### WHAT THE TASK REQUIRES
Task for the records below: copy exactly, and only, the line containing "Choose Print from the File menu" and every line after it to the end, with pictures left out.

-- -- --

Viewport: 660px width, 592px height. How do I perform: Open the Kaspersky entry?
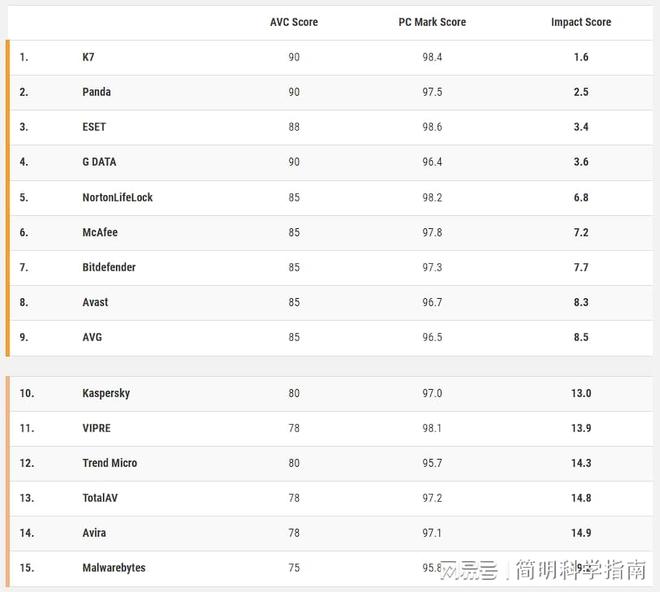106,393
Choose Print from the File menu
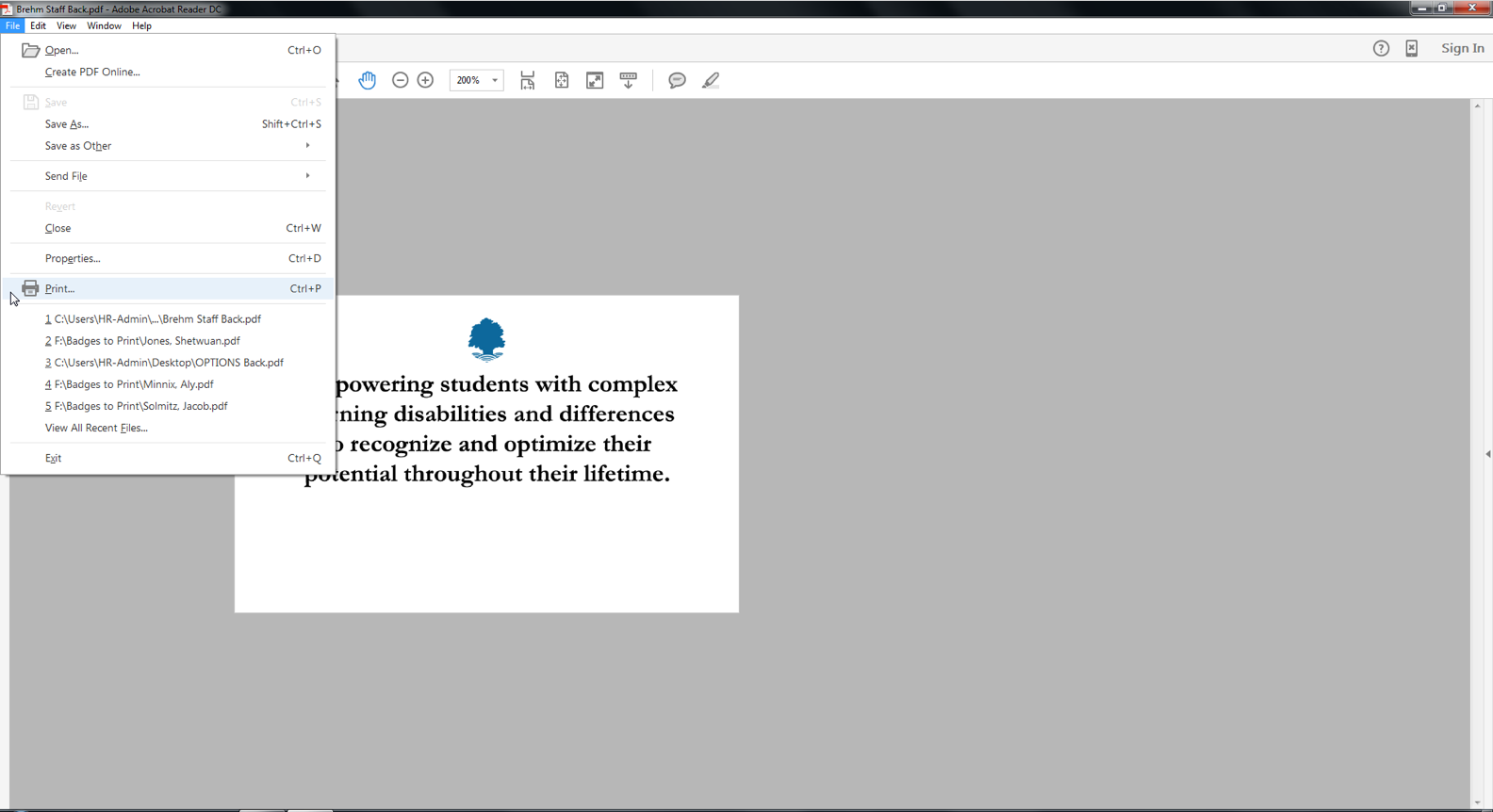Image resolution: width=1493 pixels, height=812 pixels. click(x=60, y=289)
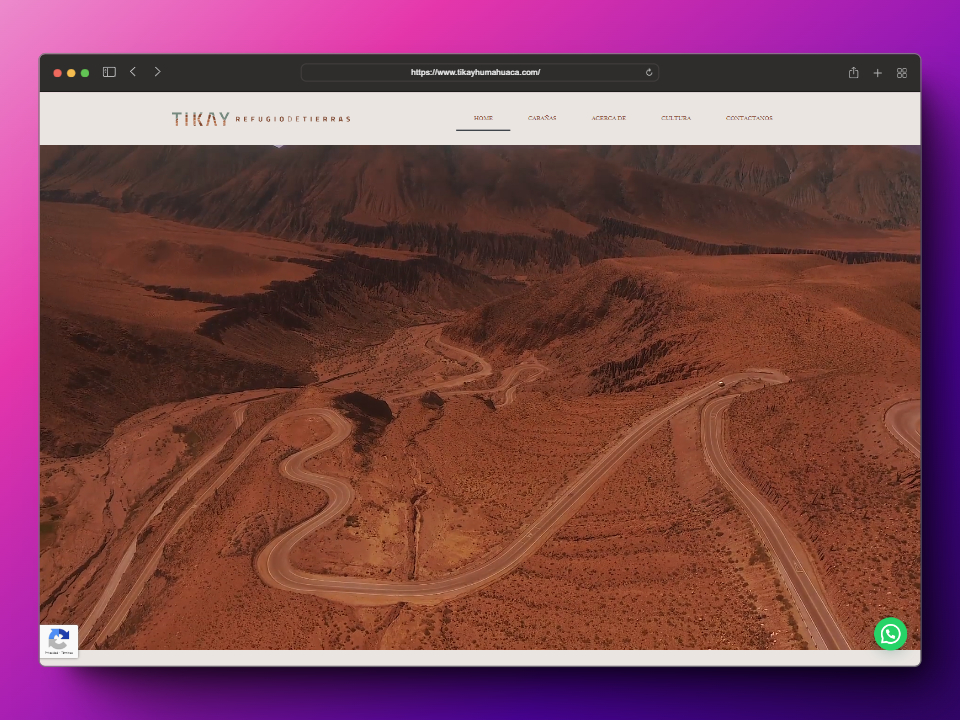Enter full screen with green button
This screenshot has width=960, height=720.
(85, 73)
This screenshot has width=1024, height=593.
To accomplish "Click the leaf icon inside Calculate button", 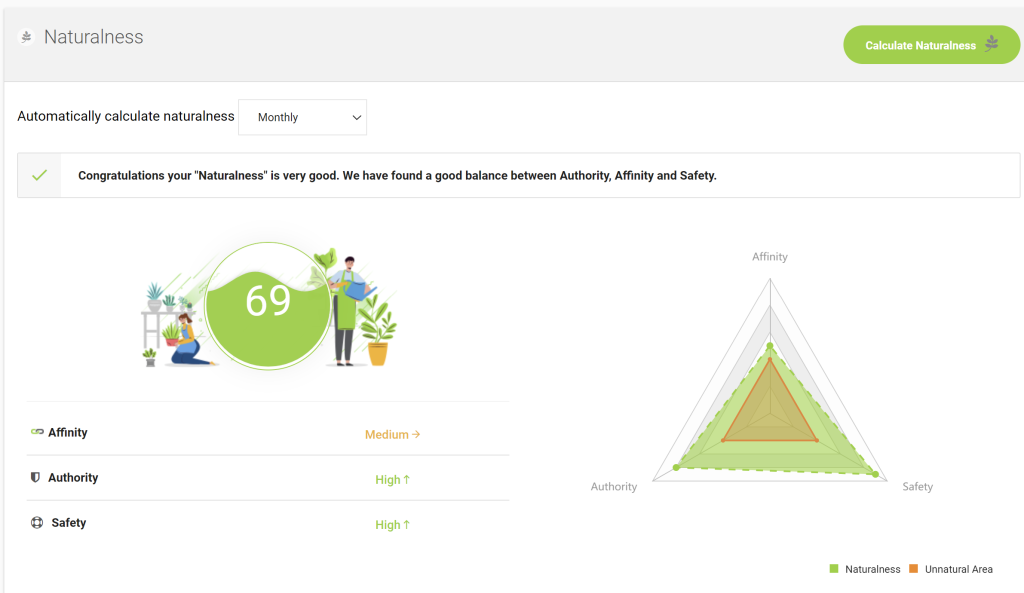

-- -- --

### WRITTEN REPLY
Choose Print from the File menu
Image resolution: width=1493 pixels, height=812 pixels. click(x=60, y=289)
Enter full screen with green button
This screenshot has width=960, height=720.
(85, 73)
This screenshot has width=1024, height=593.
To accomplish "Click the leaf icon inside Calculate button", 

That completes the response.